[Stored records]

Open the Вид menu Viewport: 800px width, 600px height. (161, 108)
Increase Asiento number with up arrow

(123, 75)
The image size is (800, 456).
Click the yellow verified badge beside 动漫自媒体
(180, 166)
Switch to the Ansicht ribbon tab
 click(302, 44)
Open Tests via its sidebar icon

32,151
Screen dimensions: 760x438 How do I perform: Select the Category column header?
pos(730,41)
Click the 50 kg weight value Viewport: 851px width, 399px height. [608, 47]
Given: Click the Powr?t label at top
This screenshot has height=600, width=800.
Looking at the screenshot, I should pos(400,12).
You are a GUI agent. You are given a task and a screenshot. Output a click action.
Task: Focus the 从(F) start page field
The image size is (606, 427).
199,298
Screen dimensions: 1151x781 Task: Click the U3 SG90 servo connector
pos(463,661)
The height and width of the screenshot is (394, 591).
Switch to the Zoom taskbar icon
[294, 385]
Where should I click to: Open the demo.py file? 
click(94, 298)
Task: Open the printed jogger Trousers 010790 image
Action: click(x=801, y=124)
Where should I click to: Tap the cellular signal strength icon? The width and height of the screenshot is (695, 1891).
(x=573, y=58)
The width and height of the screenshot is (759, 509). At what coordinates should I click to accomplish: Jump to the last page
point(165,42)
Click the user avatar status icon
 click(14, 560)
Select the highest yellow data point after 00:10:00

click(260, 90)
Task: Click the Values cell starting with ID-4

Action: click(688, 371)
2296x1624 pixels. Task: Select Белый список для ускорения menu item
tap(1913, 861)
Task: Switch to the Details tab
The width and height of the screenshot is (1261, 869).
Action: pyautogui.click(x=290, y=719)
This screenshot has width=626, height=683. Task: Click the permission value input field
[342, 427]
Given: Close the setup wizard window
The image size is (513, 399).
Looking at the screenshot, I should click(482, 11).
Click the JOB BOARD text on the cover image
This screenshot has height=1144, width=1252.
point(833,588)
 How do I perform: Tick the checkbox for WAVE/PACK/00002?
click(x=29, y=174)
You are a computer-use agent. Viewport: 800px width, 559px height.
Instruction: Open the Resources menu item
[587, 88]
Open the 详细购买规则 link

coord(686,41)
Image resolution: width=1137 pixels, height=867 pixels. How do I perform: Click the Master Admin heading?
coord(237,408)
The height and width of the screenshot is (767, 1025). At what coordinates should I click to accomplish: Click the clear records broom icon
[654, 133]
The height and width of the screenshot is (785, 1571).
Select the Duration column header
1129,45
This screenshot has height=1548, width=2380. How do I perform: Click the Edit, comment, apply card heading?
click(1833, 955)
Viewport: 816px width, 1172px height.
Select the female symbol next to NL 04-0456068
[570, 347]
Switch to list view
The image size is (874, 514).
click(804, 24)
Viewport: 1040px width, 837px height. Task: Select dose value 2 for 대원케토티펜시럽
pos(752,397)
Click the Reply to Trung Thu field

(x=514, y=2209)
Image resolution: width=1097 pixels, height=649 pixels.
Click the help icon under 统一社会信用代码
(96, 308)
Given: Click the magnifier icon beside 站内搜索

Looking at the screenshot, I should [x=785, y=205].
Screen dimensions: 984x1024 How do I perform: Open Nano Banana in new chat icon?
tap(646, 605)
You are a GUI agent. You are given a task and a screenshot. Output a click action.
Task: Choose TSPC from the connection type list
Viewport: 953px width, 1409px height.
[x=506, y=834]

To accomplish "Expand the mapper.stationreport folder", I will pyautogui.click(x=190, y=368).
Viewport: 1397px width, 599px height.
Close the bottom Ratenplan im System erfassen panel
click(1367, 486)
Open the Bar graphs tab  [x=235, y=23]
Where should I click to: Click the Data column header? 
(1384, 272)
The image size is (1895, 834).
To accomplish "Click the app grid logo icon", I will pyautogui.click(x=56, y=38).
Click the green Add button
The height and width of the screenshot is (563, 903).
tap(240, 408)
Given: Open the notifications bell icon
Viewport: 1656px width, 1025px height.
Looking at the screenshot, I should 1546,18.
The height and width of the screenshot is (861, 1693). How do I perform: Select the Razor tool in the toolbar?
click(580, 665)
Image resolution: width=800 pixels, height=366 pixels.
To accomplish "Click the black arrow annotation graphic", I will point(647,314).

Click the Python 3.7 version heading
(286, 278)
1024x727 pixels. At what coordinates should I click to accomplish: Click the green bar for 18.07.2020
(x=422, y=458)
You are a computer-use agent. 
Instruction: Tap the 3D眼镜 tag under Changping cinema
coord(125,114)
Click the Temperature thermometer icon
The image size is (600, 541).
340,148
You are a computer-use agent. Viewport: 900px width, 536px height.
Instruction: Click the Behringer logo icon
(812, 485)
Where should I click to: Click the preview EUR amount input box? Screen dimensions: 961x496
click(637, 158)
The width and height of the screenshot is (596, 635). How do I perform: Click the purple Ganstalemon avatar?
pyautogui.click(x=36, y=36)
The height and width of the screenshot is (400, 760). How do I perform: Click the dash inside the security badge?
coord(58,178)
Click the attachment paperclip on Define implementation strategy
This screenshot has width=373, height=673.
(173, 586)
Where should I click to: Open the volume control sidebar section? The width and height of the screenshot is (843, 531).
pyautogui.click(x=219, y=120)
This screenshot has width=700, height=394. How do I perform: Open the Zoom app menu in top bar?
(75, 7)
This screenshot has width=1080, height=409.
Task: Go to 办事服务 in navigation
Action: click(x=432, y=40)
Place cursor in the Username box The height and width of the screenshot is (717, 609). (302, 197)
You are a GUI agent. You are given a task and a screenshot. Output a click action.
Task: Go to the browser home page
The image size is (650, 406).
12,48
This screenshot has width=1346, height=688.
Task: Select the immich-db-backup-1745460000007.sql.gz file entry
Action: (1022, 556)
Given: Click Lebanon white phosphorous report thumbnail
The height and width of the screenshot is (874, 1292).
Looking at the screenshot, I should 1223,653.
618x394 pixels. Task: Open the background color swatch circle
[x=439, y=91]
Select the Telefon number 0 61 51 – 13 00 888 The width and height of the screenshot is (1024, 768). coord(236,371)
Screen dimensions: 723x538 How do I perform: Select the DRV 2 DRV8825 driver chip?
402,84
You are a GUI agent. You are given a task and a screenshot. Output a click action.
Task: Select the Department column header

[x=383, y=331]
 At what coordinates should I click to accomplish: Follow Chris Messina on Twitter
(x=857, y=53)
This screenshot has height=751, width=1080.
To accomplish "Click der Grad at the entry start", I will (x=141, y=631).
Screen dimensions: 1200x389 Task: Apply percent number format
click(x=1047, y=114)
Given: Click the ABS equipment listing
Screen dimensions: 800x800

Description of the task:
Output the data in full, exactly as it stands.

Completed task:
Open the Вид menu Viewport: 800px width, 600px height. (161, 108)
Increase Asiento number with up arrow

(123, 75)
The image size is (800, 456).
Click the yellow verified badge beside 动漫自媒体
(180, 166)
Switch to the Ansicht ribbon tab
 click(302, 44)
Open Tests via its sidebar icon

32,151
Screen dimensions: 760x438 How do I perform: Select the Category column header?
pos(730,41)
Click the 50 kg weight value Viewport: 851px width, 399px height. [608, 47]
Given: Click the Powr?t label at top
This screenshot has height=600, width=800.
Looking at the screenshot, I should pos(400,12).
You are a GUI agent. You are given a task and a screenshot. Output a click action.
Task: Focus the 从(F) start page field
The image size is (606, 427).
199,298
Screen dimensions: 1151x781 Task: Click the U3 SG90 servo connector
pos(463,661)
The height and width of the screenshot is (394, 591).
Switch to the Zoom taskbar icon
[294, 385]
Where should I click to: Open the demo.py file? 
click(94, 298)
Task: Open the printed jogger Trousers 010790 image
Action: click(x=801, y=124)
Where should I click to: Tap the cellular signal strength icon? The width and height of the screenshot is (695, 1891).
(x=573, y=58)
The width and height of the screenshot is (759, 509). At what coordinates should I click to accomplish: Jump to the last page
point(165,42)
Click the user avatar status icon
 click(14, 560)
Select the highest yellow data point after 00:10:00

click(260, 90)
Task: Click the Values cell starting with ID-4

Action: click(688, 371)
2296x1624 pixels. Task: Select Белый список для ускорения menu item
tap(1913, 861)
Task: Switch to the Details tab
The width and height of the screenshot is (1261, 869).
Action: pyautogui.click(x=290, y=719)
This screenshot has width=626, height=683. Task: Click the permission value input field
[342, 427]
Given: Close the setup wizard window
The image size is (513, 399).
Looking at the screenshot, I should click(482, 11).
Click the JOB BOARD text on the cover image
This screenshot has height=1144, width=1252.
point(833,588)
 How do I perform: Tick the checkbox for WAVE/PACK/00002?
click(x=29, y=174)
You are a computer-use agent. Viewport: 800px width, 559px height.
Instruction: Open the Resources menu item
[587, 88]
Open the 详细购买规则 link

coord(686,41)
Image resolution: width=1137 pixels, height=867 pixels. How do I perform: Click the Master Admin heading?
coord(237,408)
The height and width of the screenshot is (767, 1025). At what coordinates should I click to accomplish: Click the clear records broom icon
[654, 133]
The height and width of the screenshot is (785, 1571).
Select the Duration column header
1129,45
This screenshot has height=1548, width=2380. How do I perform: Click the Edit, comment, apply card heading?
click(1833, 955)
Viewport: 816px width, 1172px height.
Select the female symbol next to NL 04-0456068
[570, 347]
Switch to list view
The image size is (874, 514).
click(804, 24)
Viewport: 1040px width, 837px height. Task: Select dose value 2 for 대원케토티펜시럽
pos(752,397)
Click the Reply to Trung Thu field

(x=514, y=2209)
Image resolution: width=1097 pixels, height=649 pixels.
Click the help icon under 统一社会信用代码
(96, 308)
Given: Click the magnifier icon beside 站内搜索

Looking at the screenshot, I should [x=785, y=205].
Screen dimensions: 984x1024 How do I perform: Open Nano Banana in new chat icon?
tap(646, 605)
You are a GUI agent. You are given a task and a screenshot. Output a click action.
Task: Choose TSPC from the connection type list
Viewport: 953px width, 1409px height.
[x=506, y=834]

To accomplish "Expand the mapper.stationreport folder", I will pyautogui.click(x=190, y=368).
Viewport: 1397px width, 599px height.
Close the bottom Ratenplan im System erfassen panel
click(1367, 486)
Open the Bar graphs tab  [x=235, y=23]
Where should I click to: Click the Data column header? 
(1384, 272)
The image size is (1895, 834).
To accomplish "Click the app grid logo icon", I will pyautogui.click(x=56, y=38).
Click the green Add button
The height and width of the screenshot is (563, 903).
tap(240, 408)
Given: Open the notifications bell icon
Viewport: 1656px width, 1025px height.
Looking at the screenshot, I should 1546,18.
The height and width of the screenshot is (861, 1693). How do I perform: Select the Razor tool in the toolbar?
click(580, 665)
Image resolution: width=800 pixels, height=366 pixels.
To accomplish "Click the black arrow annotation graphic", I will point(647,314).

Click the Python 3.7 version heading
(286, 278)
1024x727 pixels. At what coordinates should I click to accomplish: Click the green bar for 18.07.2020
(x=422, y=458)
You are a computer-use agent. 
Instruction: Tap the 3D眼镜 tag under Changping cinema
coord(125,114)
Click the Temperature thermometer icon
The image size is (600, 541).
340,148
You are a computer-use agent. Viewport: 900px width, 536px height.
Instruction: Click the Behringer logo icon
(812, 485)
Where should I click to: Click the preview EUR amount input box? Screen dimensions: 961x496
click(637, 158)
The width and height of the screenshot is (596, 635). How do I perform: Click the purple Ganstalemon avatar?
pyautogui.click(x=36, y=36)
The height and width of the screenshot is (400, 760). How do I perform: Click the dash inside the security badge?
coord(58,178)
Click the attachment paperclip on Define implementation strategy
This screenshot has width=373, height=673.
(173, 586)
Where should I click to: Open the volume control sidebar section? The width and height of the screenshot is (843, 531).
pyautogui.click(x=219, y=120)
This screenshot has width=700, height=394. How do I perform: Open the Zoom app menu in top bar?
(75, 7)
This screenshot has width=1080, height=409.
Task: Go to 办事服务 in navigation
Action: click(x=432, y=40)
Place cursor in the Username box The height and width of the screenshot is (717, 609). (302, 197)
You are a GUI agent. You are given a task and a screenshot. Output a click action.
Task: Go to the browser home page
The image size is (650, 406).
12,48
This screenshot has width=1346, height=688.
Task: Select the immich-db-backup-1745460000007.sql.gz file entry
Action: (1022, 556)
Given: Click Lebanon white phosphorous report thumbnail
The height and width of the screenshot is (874, 1292).
Looking at the screenshot, I should 1223,653.
618x394 pixels. Task: Open the background color swatch circle
[x=439, y=91]
Select the Telefon number 0 61 51 – 13 00 888 The width and height of the screenshot is (1024, 768). coord(236,371)
Screen dimensions: 723x538 How do I perform: Select the DRV 2 DRV8825 driver chip?
402,84
You are a GUI agent. You are given a task and a screenshot. Output a click action.
Task: Select the Department column header

[x=383, y=331]
 At what coordinates should I click to accomplish: Follow Chris Messina on Twitter
(x=857, y=53)
This screenshot has height=751, width=1080.
To accomplish "Click der Grad at the entry start", I will (x=141, y=631).
Screen dimensions: 1200x389 Task: Apply percent number format
click(x=1047, y=114)
Given: Click the ABS equipment listing
Screen dimensions: 800x800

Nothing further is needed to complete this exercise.